Member of the Constitutional Convention
- In office 4 July 2021 – 4 July 2022
- Constituency: 7th District

Intendant of the Valparaíso Region
- In office 11 March 2010 – 11 March 2014
- President: Sebastián Piñera
- Preceded by: Iván de la Maza
- Succeeded by: Ricardo Bravo Oliva

Personal details
- Born: 5 September 1962 (age 64) Vina del Mar, Chile
- Party: Renovación Nacional
- Parent: Raúl Celis Cornejo
- Relatives: Andrés Celis (brother)
- Education: University of Valparaíso (LL.B)
- Occupation: Politician
- Profession: Lawyer

= Raúl Celis Montt =

Chilean constituent

Raúl Eduardo Celis Montt (born 5 September 1962) is a Chilean lawyer who is member of the Chilean Constitutional Convention.

Before being constituent, he was linked to the business world.
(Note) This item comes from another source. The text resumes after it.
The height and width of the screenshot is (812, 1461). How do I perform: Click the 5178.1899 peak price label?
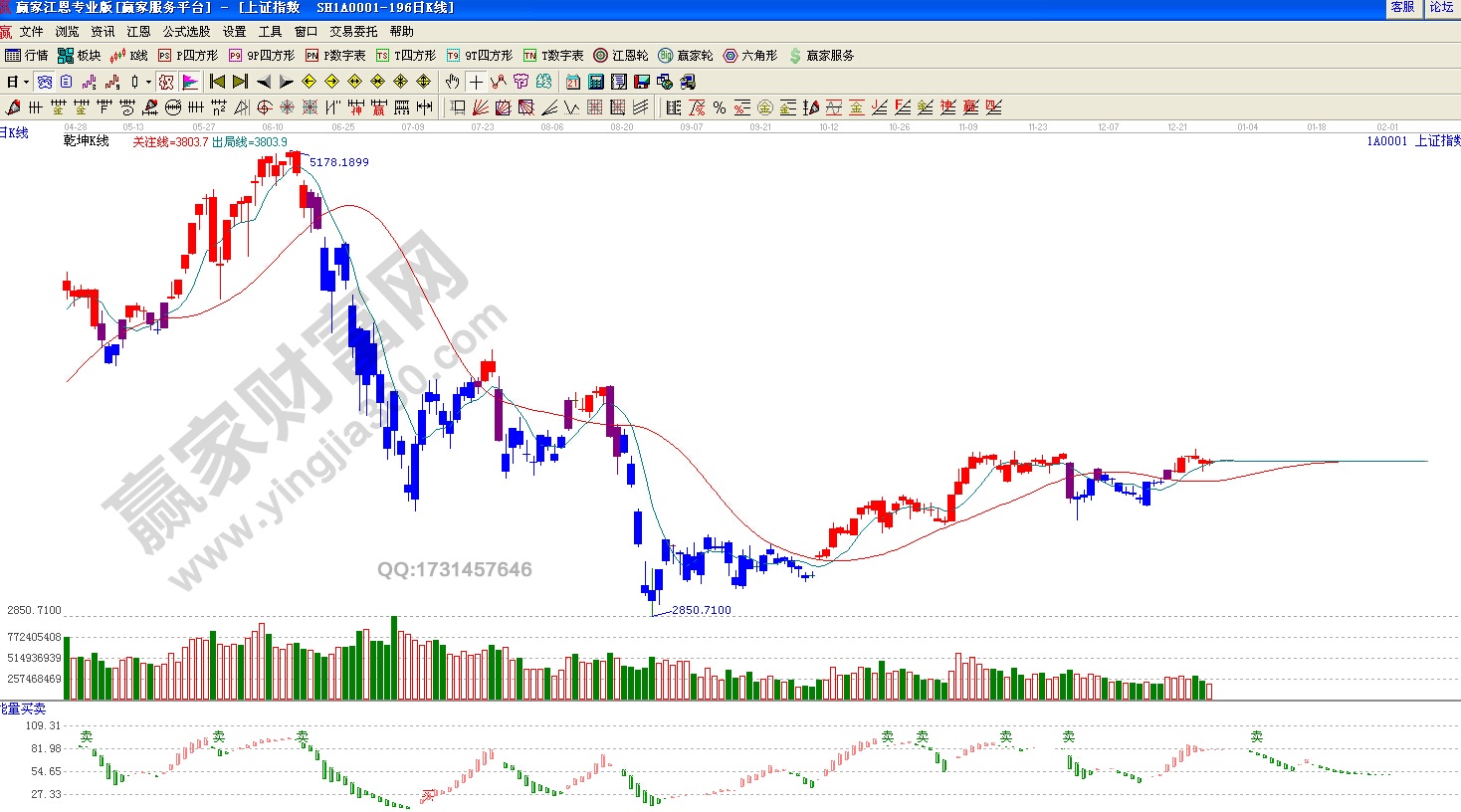pos(338,162)
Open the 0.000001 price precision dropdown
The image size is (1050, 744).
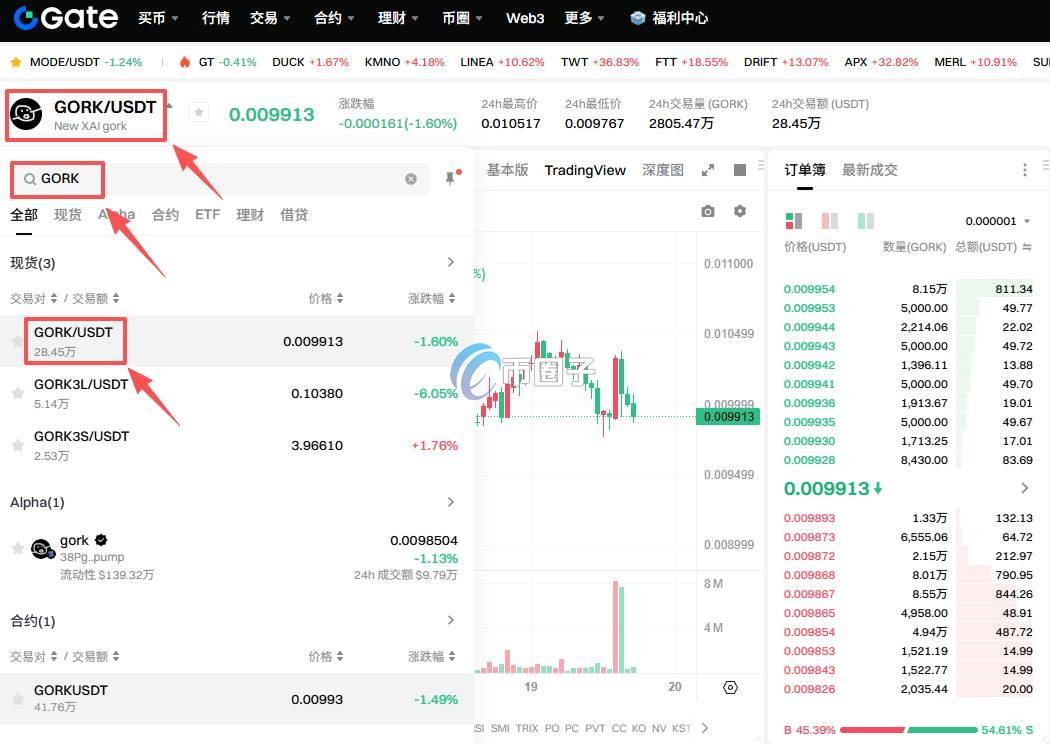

In 2010, he was appointed by the president Sebastián Piñera as intendant of the Valparaíso Region.

==Early life==
He is the son of Raúl Celis Cornejo, who was the last Valparaíso Region intendant appointed by Augusto Pinochet's dictatorship. Similarly, he is the brother of deputy Andrés Celis Montt.

Celis Montt attended Saint Dominic School and The Mackay School in Vina del Mar. Later, he entered the Valparaíso campus of the University of Chile (current University of Valparaíso or «UV»), where he obtained his Bachelor of Arts in laws. Years later he was Dean of the UV Law School.

Since 1988 he has been a lawyer and comptroller at the University of Playa Ancha. In addition, he is a member of the Editorial Board of El Mercurio de Valparaíso, vice president of the Valparaíso Bar Association and arbitrator judge of the Mediation and Arbitration Center of the Valparaíso Chamber of Commerce.

==Political career==
In 1984, Celis Montt began his career joining the National Union Movement, in which he was vice president of the youth branch. Later, he was a founding member of Renovación Nacional (RN). In that party he has been National Councilor and president of the Viña del Mar-Concón communal section.

In 2001, his party presented him as a candidate for the 14th District (Vina and Concón), but before the election Celis Montt decided to withdraw his candidacy.

On 11 March 2010, he was appointed by Sebastián Piñera as intendant of the Valparaíso Region. He remained in office until the end of Piñera's presidency on 11 March 2014.

In January 2021, he ran as a candidate representing to Vamos por Chile for a seat the Chilean Constitutional Convention. On 18 May 2021, he was elected with 4,14% of the votes.